Dodd-Frank and Obamacare cover two very different areas of public life, but they are more similar than many would think. Both statutes ran to about 2,500 pages of new regulations and got the EZ Pass treatment through the Democratic-controlled House and Senate. As a result of this length and swift passage, many of the lawmakers who voted for both bills did not understand what exactly they were voting for, as many didn’t even have the chance to read them.
Another major similarity between Obamacare and Dodd-Frank is that, in the way they’ve been implemented, they constitute severe cases of executive overreach. One notable section of Dodd Frank created a new regulatory body called the Consumer Finance Protection Bureau (CFPB), the idea for which unfortunately launched Elizabeth Warren’s political career. Part of its mission is to determine which non-bank financial firms are “too big to fail” and subject to additional regulation. However, the CFPB really represents a massive overreach by the federal government, one without any checks and balances to assure accountability.
Congress exercises no power of the purse over the CFPB, because the agency’s budget – administered essentially by one person – comes from the Federal Reserve, which already benefits from virtually no congressional oversight. That amounts to around $400 million that Congress cannot touch or regulate. It’s like something out of Mission Impossible: an untouchable entity housed within another untouchable entity. This is consistent with a federal system of checks and balances how?

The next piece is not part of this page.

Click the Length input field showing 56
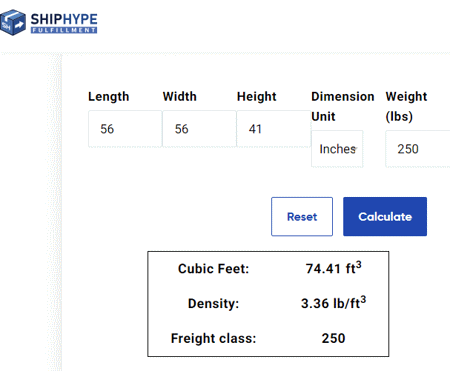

Moreover, the President cannot carry out his constitutional obligation to “take care that the laws be faithfully executed,” because the President cannot remove the CFPB Director except under limited circumstances. And the CFPB’s current head, Richard Cordray, was placed there in an illegal “recess” appointment by the president, at a time when the Senate had not adjourned. He was appointed – I’m not making this up – the same day as the NLRB recess appointments that have already been deemed unconstitutional.
Finally, judicial review of the CFPB’s actions is limited, because Dodd-Frank requires the courts to give extra deference to the CFPB’s legal interpretations.
But there’s another, more hopeful similarity between Obamacare and Dodd-Frank. Both laws are so complicated and so poorly written that they’ve practically invited legal challenges to them. And in both instances, CEI has joined the fray. This fight is far from over.
In our Dodd-Frank case, State National Bank of Big Spring et al v. Geithner et al, a small Texas community bank is the constitutionality of these provisions and asking the U.S. District Court for the District of Columbia to invalidate the law on the grounds of the massive, unprecedented, unaccountable, and unrestrained power it gives to unelected bureaucrats over the daily lives of the American people.
As my colleague John Berlau points out, “It has been said that, under Obamacare, health insurance companies are no longer insurance companies but public utilities. With Dodd-Frank, many insurance companies face regulation as if they were banks.”
This has led to the rise of a Dodd-Frank compliance industry, because companies now must prioritize hiring compliance officers to help them stay within the bounds of an overly complicated law over providing goods and services people actually want to buy.
Once again, we face the reality of government’s dependency strategy, as it forces private enterprise to direct resources away from wealth creation and instead pay the Paternalistic Piper in order to stay alive.
Last week we managed to create our own ripple with the Halbig decision. There are many nervous people in the White House and Department of Health and Human Services. They should be. We’re going after the CFPB next.